__EXERCISE DESCRIPTION__
Having located the line with "Screen dimensions: 698x654", repeat it and all remaining lines of the records exactly. Pictures do not belong in the answer.

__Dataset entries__
━━━━━━━━━━

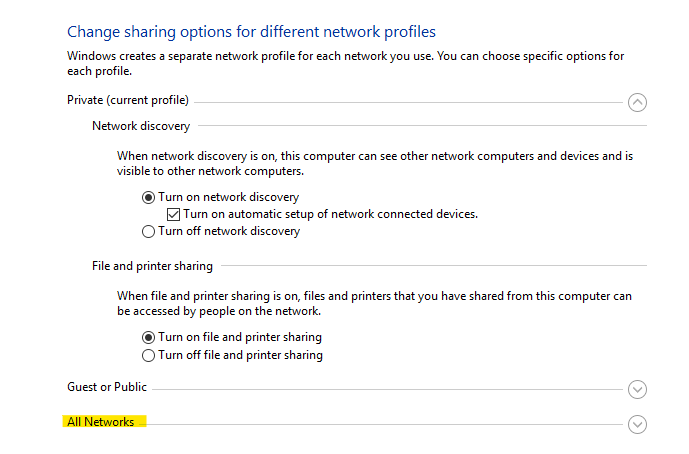Viewport: 689px width, 454px height.
Task: Click the file and printer sharing description text
Action: [374, 303]
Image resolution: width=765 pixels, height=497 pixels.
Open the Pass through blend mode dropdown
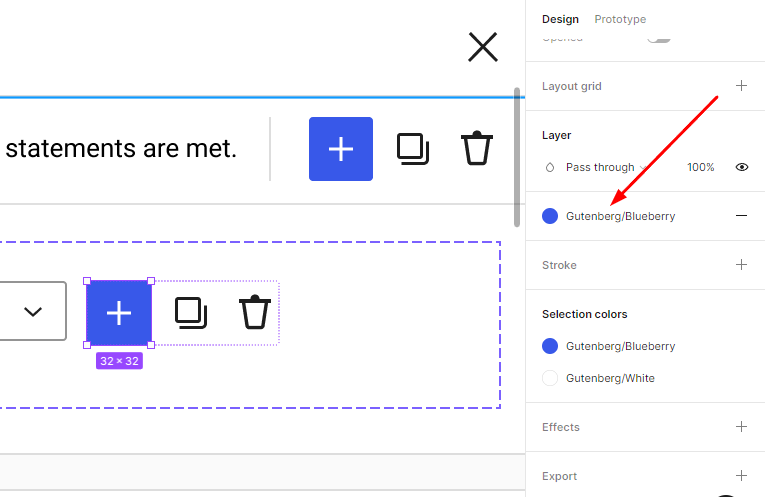coord(599,167)
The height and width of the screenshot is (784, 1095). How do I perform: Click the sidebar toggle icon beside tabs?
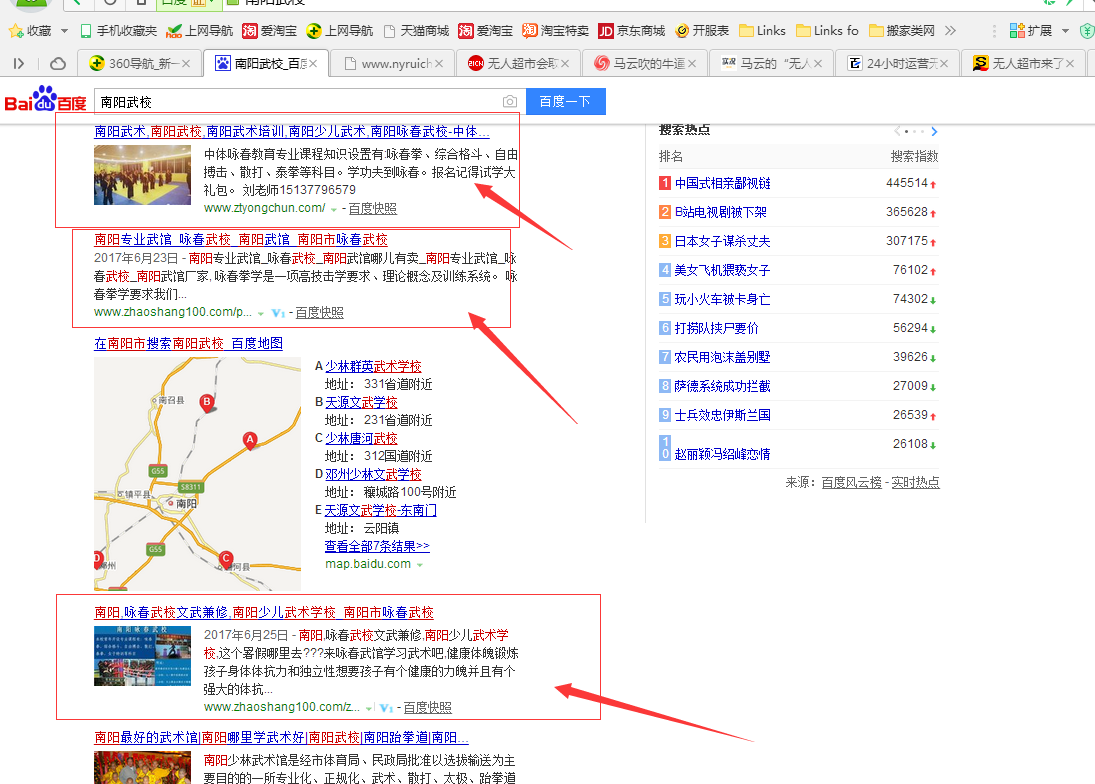19,64
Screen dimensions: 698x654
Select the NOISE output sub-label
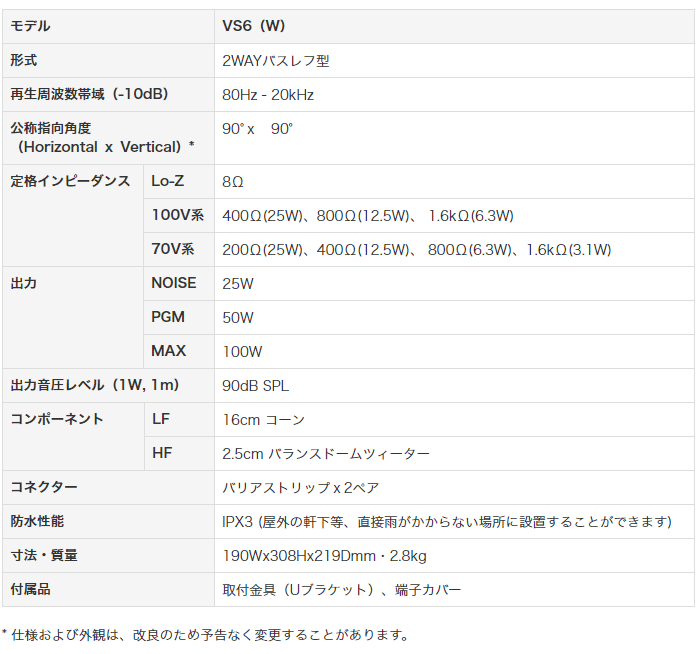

━━━━━━━━━━

__TASK OUTPUT__
Screen dimensions: 698x654
Select the NOISE output sub-label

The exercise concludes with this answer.